There are three supermarkets within equal distance from my house, and any one of them would suffice for today's wants (hibiscus nose ointment, anti-badger netting, and pickled beetroot flavoured yoghurt, if you are interested)
However they are a bit busy since this infernal lockdown means they only
allow a certain number of people in at any one time.
3 weeks ago when this whole thing kicked off one of them posted an update to social media, indicating the busy and quiet times of day at the shop. I went at an advertised quiet time and indeed it was quiet.
However this was manually generated, and has not been updated since, and all the other shoppers have obviously been reading the same diagram, because today at the advertised quiet time, the shoppers were queued around the block to be let in.
No, the chart needs to be updated live.
This would help smooth demand in normal times, too. A lot of people would happily go shopping at a quiet time, to the quietest shop, allowing things to run more smoothly, increase shop throughput, smooth demand, and generally make the world a happier and nicer place.

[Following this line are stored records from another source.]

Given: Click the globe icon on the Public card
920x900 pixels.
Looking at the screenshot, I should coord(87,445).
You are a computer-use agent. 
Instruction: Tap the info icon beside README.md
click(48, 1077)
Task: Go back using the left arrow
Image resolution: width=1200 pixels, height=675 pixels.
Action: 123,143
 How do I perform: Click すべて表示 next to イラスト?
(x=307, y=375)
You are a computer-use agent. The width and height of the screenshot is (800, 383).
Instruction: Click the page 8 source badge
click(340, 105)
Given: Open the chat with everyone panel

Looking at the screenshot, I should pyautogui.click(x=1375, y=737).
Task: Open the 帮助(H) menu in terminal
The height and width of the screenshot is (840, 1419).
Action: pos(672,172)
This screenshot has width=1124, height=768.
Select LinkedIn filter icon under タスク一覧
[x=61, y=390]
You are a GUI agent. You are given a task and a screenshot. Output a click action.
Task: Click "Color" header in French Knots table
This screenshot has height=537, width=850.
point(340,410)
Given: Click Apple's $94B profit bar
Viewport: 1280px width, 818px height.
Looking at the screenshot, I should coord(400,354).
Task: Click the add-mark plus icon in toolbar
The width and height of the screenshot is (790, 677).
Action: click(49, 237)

Proposed is a device, manufactured, supplied, distributed, installed and networked by a single monolithic data-hoarding entity, which would count people in and out of the premises and would generate online real-time indicators of the busyness or lack thereof of all premises. The online interface would allow recent charts and forecasts to be consulted and compared between different locations. The entire cost would be funded by advertisement sales and data-mining / scraping, so that it appeared to be free of charge both to the participating premises and to the public users.